Purpose: The purpose of the investigation was to identify the vehicle responsible for the outbreak and take appropriate actions to protect public health.
Methods: The majority of cases reported headache, nausea, and a rash on ears, neck, arms, face or trunk. FDA reviewed records and production information from the manufacturing firm. Samples of leftover and uncooked infused rice product collected from school locations, a distributor, and manufacturer were tested for niacin (nicotinic acid) and iron levels.
Results: A total of 81 cases from 3 states were identified; 91% of cases were school age children. Both male and female students were affected equally; most spontaneously recovered within 90 to 120 minutes. Samples of leftover cooked rice and product from the same lot as rice consumed at one of the schools contained 1.4 – 4.4 mg/g nicotinic acid, approximately 1000 times higher than expected, and 2.8 – 2.9 mg/g iron, 100 times higher than expected. Samples of product obtained from other schools did not have elevated levels of niacin or iron, indicating a potential issue with the application of a vitamin mixture during processing of the infused rice product.

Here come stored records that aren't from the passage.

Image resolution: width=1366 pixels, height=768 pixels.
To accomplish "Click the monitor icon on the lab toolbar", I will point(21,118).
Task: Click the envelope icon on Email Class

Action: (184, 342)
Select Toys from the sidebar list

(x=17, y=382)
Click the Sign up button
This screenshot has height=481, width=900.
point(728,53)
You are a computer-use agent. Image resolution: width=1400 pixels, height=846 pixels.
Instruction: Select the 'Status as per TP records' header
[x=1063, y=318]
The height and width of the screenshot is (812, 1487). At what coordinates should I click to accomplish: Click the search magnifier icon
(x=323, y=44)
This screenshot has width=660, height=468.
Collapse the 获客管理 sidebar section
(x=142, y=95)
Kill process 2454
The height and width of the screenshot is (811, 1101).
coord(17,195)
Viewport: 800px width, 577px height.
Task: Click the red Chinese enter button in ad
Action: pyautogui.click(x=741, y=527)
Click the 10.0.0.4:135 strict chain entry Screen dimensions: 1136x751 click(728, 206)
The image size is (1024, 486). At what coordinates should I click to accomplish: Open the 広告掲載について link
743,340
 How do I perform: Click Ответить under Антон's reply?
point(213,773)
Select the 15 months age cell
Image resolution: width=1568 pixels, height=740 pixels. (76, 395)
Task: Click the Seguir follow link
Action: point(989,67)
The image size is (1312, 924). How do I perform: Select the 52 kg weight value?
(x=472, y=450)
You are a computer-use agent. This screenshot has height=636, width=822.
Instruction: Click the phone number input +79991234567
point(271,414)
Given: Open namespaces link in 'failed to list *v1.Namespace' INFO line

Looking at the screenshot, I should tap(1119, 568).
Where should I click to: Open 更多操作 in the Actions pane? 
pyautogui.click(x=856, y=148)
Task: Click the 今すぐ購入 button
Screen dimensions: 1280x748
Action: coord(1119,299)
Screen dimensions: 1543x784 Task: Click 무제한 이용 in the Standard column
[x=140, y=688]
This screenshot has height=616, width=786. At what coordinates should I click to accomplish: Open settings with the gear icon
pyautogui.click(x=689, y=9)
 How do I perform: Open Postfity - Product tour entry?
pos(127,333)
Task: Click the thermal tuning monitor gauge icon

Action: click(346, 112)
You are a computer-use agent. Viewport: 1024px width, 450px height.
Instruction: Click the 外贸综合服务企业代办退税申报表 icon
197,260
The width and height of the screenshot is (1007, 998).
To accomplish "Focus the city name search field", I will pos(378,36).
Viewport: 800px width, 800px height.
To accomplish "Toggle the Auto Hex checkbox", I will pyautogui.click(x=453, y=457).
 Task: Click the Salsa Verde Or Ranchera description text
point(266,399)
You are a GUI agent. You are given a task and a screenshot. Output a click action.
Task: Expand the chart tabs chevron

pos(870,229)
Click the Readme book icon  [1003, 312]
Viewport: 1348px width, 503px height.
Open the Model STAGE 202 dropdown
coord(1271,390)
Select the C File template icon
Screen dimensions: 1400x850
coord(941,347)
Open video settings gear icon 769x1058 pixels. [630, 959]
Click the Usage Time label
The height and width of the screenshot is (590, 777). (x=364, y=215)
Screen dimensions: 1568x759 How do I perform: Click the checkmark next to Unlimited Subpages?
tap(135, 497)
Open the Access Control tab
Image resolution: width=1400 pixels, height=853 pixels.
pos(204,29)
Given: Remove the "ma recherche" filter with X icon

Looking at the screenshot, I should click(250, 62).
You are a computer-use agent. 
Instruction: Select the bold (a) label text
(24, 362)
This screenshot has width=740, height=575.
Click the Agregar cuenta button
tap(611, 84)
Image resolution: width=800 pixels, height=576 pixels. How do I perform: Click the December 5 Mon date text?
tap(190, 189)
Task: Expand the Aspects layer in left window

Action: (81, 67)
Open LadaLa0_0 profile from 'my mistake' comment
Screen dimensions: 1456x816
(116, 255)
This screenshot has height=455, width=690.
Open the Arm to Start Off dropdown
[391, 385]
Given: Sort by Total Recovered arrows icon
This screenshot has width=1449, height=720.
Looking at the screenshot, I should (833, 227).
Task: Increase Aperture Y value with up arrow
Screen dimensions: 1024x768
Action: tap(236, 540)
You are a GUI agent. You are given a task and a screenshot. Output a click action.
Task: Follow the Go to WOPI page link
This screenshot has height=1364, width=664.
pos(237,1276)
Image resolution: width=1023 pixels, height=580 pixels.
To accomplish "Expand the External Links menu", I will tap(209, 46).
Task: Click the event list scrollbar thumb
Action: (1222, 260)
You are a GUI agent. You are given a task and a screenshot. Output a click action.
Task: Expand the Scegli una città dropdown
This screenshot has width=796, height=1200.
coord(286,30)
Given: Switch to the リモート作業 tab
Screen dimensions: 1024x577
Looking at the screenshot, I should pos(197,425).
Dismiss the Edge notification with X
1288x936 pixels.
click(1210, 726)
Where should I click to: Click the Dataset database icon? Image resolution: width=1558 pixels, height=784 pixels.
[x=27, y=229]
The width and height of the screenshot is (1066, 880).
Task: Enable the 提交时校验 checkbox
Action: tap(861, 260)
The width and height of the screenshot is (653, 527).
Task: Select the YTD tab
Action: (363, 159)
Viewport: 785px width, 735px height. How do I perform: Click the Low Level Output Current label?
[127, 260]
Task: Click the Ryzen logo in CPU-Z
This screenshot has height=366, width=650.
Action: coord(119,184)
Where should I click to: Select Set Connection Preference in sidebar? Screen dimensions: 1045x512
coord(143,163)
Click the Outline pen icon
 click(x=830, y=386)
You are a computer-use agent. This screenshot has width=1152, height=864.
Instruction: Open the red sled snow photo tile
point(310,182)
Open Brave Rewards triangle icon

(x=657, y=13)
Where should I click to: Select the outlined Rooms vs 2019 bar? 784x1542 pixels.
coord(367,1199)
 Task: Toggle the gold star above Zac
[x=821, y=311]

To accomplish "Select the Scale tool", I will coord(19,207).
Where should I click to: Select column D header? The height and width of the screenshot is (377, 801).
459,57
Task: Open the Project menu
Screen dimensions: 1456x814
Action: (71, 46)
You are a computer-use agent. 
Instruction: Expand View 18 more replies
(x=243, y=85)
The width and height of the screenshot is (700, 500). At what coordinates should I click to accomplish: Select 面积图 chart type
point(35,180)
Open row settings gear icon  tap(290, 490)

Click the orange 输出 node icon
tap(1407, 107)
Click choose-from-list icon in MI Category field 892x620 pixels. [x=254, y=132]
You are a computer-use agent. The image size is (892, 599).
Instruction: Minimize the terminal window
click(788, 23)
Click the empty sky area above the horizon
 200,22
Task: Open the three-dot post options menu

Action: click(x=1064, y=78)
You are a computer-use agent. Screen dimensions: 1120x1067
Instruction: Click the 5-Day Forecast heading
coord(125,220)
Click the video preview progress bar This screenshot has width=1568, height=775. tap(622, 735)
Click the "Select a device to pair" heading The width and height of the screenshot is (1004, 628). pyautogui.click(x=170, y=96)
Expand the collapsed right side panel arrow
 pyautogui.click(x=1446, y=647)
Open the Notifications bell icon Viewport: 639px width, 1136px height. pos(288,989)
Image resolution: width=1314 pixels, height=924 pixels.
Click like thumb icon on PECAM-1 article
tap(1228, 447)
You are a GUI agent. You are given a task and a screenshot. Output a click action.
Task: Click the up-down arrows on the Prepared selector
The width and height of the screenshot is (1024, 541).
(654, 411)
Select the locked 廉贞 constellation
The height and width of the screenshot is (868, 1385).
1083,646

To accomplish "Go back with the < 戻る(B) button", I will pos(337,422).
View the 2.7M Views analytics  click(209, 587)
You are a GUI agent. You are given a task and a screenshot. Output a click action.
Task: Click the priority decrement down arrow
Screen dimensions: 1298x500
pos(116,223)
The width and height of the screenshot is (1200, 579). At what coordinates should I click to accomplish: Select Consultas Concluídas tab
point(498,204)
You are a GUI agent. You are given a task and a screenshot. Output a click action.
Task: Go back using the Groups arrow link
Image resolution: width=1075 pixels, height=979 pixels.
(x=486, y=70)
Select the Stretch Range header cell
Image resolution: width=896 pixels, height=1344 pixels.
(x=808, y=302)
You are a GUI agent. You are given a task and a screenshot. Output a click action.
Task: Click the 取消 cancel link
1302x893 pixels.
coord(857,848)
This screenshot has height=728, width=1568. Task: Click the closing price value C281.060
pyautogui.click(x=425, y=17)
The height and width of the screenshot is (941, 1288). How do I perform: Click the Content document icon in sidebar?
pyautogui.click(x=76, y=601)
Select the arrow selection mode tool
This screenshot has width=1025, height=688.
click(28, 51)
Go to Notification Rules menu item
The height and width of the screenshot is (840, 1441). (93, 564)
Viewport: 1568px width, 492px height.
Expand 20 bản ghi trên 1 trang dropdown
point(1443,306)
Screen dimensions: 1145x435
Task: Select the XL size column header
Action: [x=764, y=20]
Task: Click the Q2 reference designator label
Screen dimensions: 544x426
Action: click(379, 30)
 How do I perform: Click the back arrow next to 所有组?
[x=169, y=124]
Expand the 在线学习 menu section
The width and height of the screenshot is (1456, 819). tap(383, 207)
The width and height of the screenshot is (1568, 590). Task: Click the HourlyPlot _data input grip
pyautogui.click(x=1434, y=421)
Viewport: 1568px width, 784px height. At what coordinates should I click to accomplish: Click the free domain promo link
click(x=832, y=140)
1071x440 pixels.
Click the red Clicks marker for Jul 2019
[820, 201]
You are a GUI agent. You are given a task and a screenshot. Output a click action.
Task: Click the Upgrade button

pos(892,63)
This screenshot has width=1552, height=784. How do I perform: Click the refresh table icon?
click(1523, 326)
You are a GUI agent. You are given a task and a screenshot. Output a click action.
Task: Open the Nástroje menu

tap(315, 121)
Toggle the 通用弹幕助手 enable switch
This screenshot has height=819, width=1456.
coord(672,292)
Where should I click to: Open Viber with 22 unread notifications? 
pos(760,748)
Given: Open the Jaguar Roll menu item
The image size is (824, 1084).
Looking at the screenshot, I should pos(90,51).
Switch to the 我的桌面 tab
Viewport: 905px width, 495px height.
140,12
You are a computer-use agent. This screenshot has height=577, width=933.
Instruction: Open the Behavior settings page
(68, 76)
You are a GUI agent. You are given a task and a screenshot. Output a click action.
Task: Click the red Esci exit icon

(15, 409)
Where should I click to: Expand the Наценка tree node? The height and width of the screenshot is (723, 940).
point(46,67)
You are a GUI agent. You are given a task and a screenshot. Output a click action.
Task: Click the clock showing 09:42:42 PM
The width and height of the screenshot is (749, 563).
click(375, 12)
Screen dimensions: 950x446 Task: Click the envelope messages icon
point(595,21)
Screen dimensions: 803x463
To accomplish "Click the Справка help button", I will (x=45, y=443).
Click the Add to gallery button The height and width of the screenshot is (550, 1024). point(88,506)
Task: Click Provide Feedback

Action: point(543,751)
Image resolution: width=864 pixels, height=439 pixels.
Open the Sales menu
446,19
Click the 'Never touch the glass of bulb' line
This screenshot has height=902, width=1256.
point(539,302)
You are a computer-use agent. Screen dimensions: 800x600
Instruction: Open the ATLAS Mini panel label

Based on laboratory findings, niacin toxicity from consumption of the infused rice product was determined to be the cause of illnesses in case patients.
Significance: Laboratory findings, combined with epidemiologic information and findings from the manufacturing facility led the firm to voluntarily recall the infused rice product produced in 2013. Subsequently, the firm investigated and revised their vitamin mixture application process to prevent future issues.